Once this is in, I'm thinking about trying to build on the same infrastructure to eliminate provably untaken checks. There may be something generally interesting here.

Diff Detail

Event Timeline

reames created this revision.Jun 20 2019, 12:29 PM
Herald added a project: Restricted Project. · View Herald TranscriptJun 20 2019, 12:29 PM

it seems like there are a lot of cases where SCEV's exit count reasoning is stronger than it's isKnownPredicate reasoning.

This is somewhat surprising. For instance in @test_06 I would have expected SCEV to compute the range of %narrow.iv to be [INT32_MAX, INT32_MAX+1) (using the fact that the backedge taken count is 0), and thus figure resolve the icmp slt to false by just looking at the ranges. Any idea why that's not happening?

it seems like there are a lot of cases where SCEV's exit count reasoning is stronger than it's isKnownPredicate reasoning.

This is somewhat surprising. For instance in @test_06 I would have expected SCEV to compute the range of %narrow.iv to be [INT32_MAX, INT32_MAX+1) (using the fact that the backedge taken count is 0), and thus figure resolve the icmp slt to false by just looking at the ranges. Any idea why that's not happening?
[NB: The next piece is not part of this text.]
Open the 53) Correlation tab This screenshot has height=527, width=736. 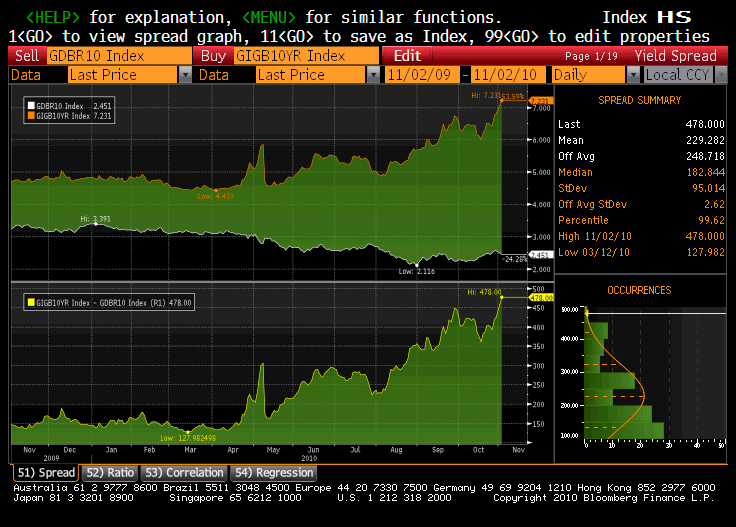(x=184, y=472)
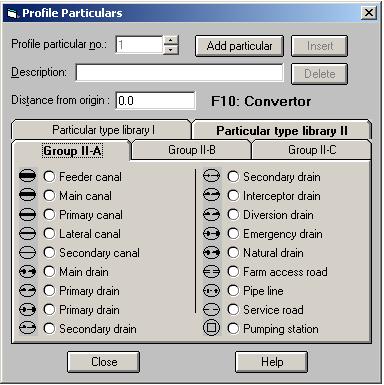Click the Feeder canal symbol icon

point(27,176)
I haven't looked into that one specifically, but in general, I've been noticing a *lot* of issues with caching and computation of overflow bits. I've now seen several cases where we form a SCEV, then later figure out one component of it is nsw/nuw, but don't simplify the previously formed SCEV. Since we rely on equality in many cases for equivalence checks, that means we fail to prove things which appear obvious. Usually, a second run on indvars (after flags are set in IR) gets these cases.

Also, there is an argument that exit count reasoning "should" be more powerful than the predicate based form. When we're analysing a compare *knowing it controls an exit* we do have slightly more information than in the general predicate reasoning. (Consider a loop with one unanalysable exit and thus no exact BE count for the loop as a whole..)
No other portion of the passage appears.